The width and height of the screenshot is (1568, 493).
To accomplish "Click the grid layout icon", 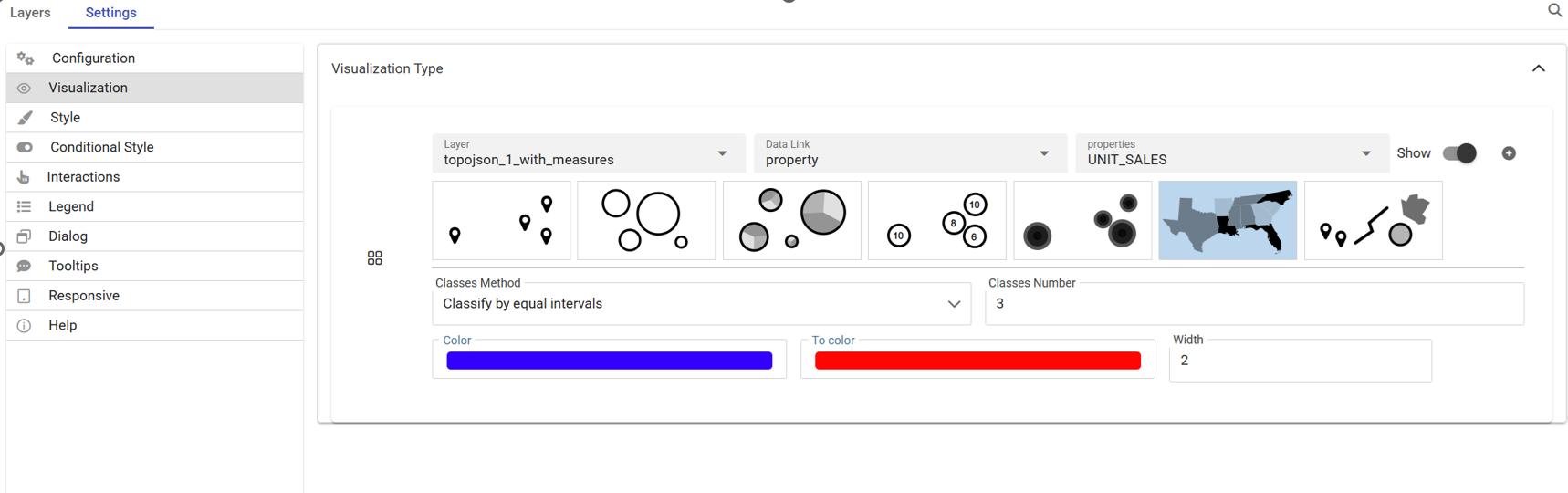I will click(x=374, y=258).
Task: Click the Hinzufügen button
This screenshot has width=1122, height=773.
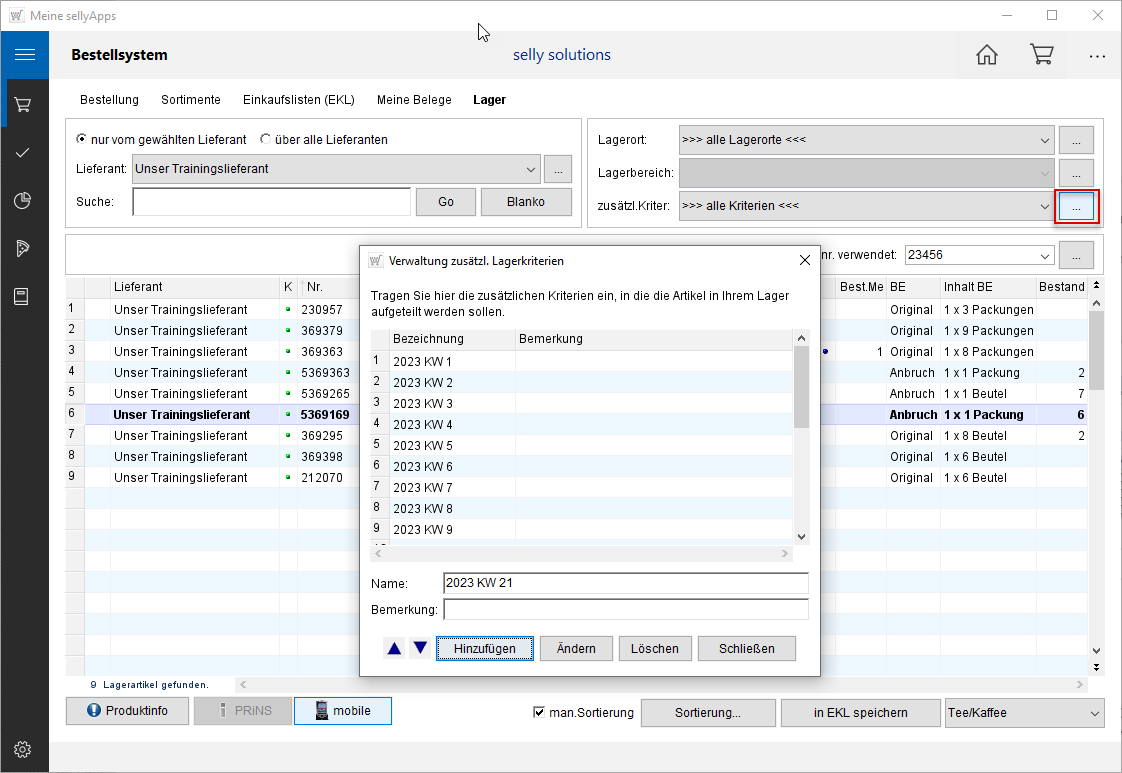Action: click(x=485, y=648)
==
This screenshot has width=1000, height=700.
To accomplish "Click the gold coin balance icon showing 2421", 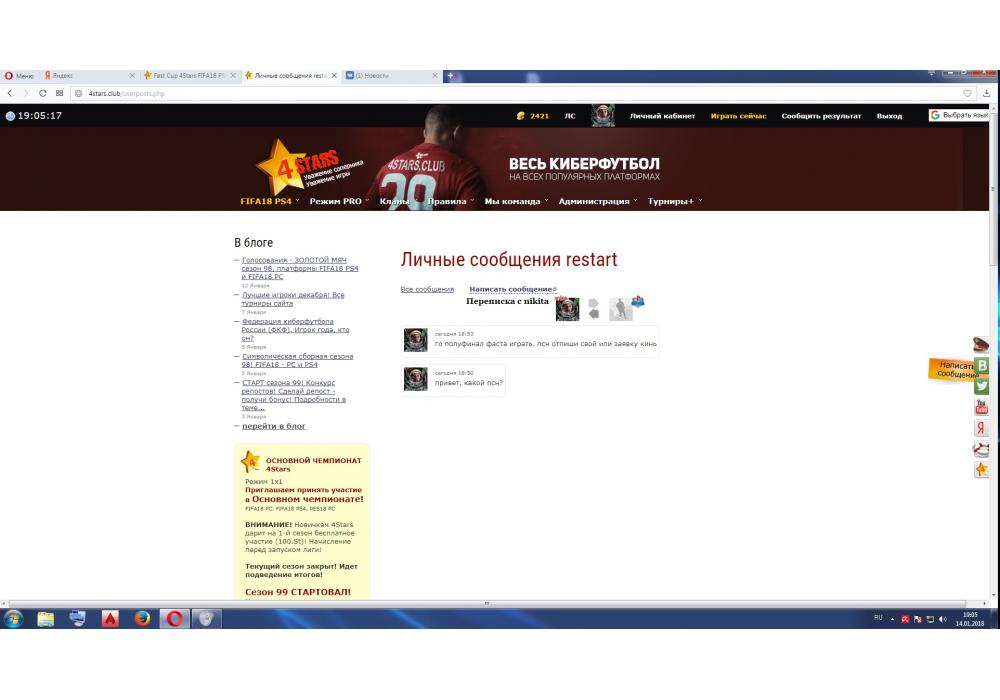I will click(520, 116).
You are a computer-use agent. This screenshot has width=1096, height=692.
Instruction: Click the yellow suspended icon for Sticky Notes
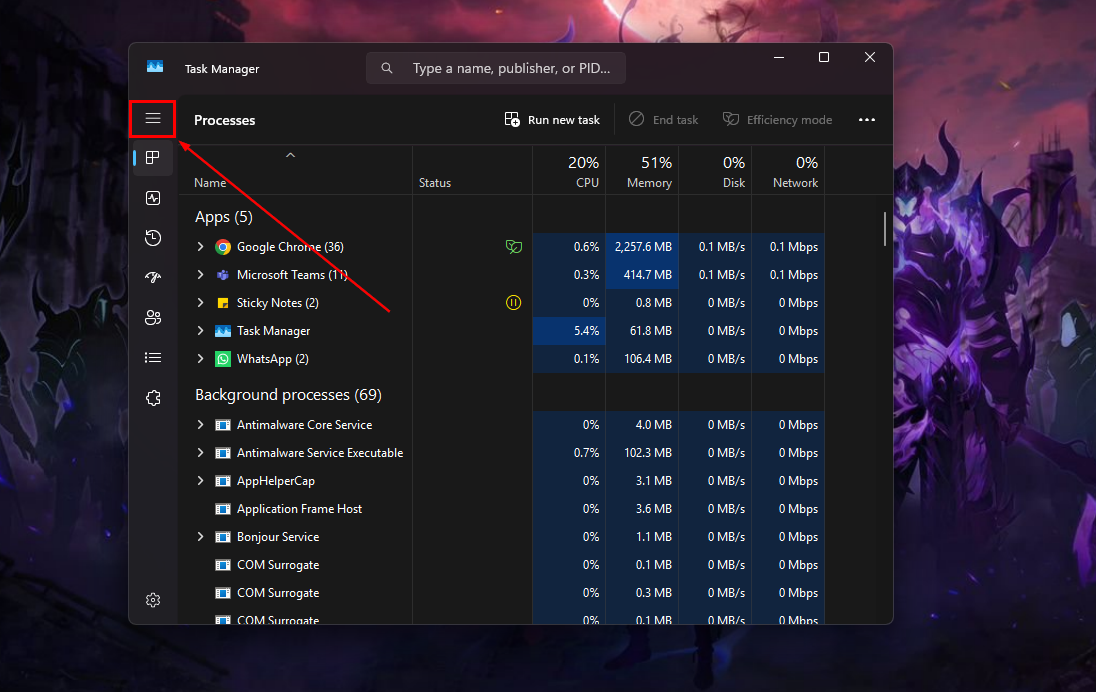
* * *
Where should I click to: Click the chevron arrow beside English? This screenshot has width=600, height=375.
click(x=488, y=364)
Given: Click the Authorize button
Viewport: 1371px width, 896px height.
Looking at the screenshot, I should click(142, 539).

TASK PROMPT — What lines above contain the word "button"? Please copy each one.

REPLY TO THE EXERCISE —
Task: Click the Hinzufügen button
Given: Click the Authorize button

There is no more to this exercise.